Beyond Good and Evil
PoliticsSocial SciencesPhilosophy

Beyond Good and Evil

by Friedrich Nietzsche

Publisher
Independently published
Pages
252
Language
English
Published
1885

Overview

Beyond Good and Evil carries Friedrich Nietzsche's philosophy into a sharper, more openly polemical register. Extending concerns associated with Thus Spoke Zarathustra, it challenges the confidence with which earlier philosophers built systems from inherited moral oppositions. Nietzsche asks what lies beneath familiar claims about goodness, truth, knowledge, free will, and the self. Instead of treating those concepts as neutral foundations, he exposes the impulses, perspectives, and acts of valuation that may have produced them.

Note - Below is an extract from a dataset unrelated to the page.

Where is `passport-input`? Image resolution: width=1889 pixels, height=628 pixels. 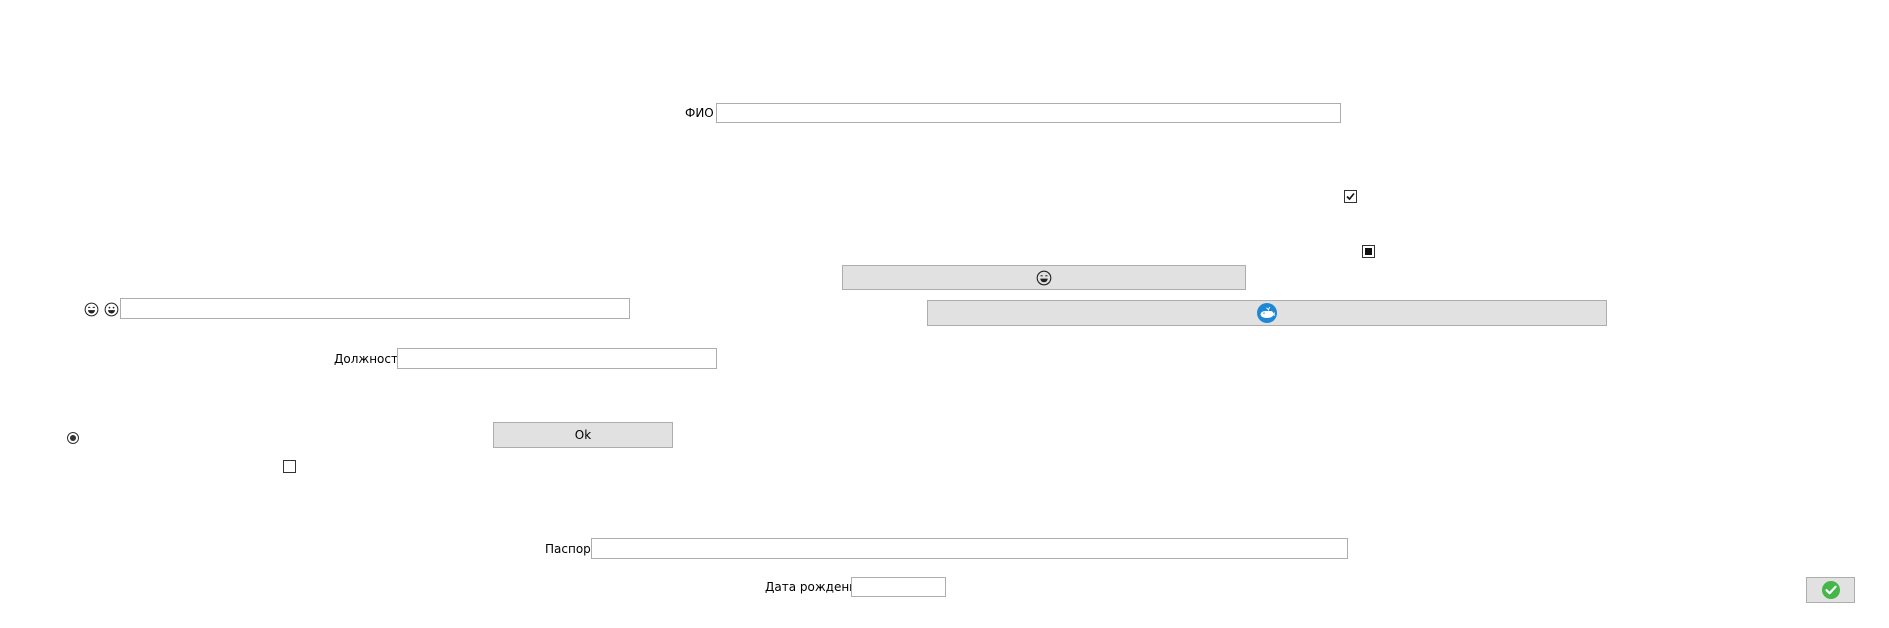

The book's aphoristic movement suits that purpose. Ideas arrive as probes, reversals, and provocations rather than as parts of a calm, closed structure. Traditional morality becomes an object of inquiry, while perspectivism and the will to power offer ways of reconsidering human behavior and judgment. Religion, master and slave moralities, and the condition of the modern individual enter a field where no universal moral formula is allowed to remain comfortable.

Within Nietzsche's wider corpus, this is a work of transition and concentration: poetic suggestion gives way to critical pressure, yet irony and imaginative force remain. The future philosopher envisioned here is not merely a custodian of established values, but someone marked by originality, risk, self-assertion, and the capacity to create. Reading the book means entering an argument that repeatedly turns its questions back on the assumptions of the reader.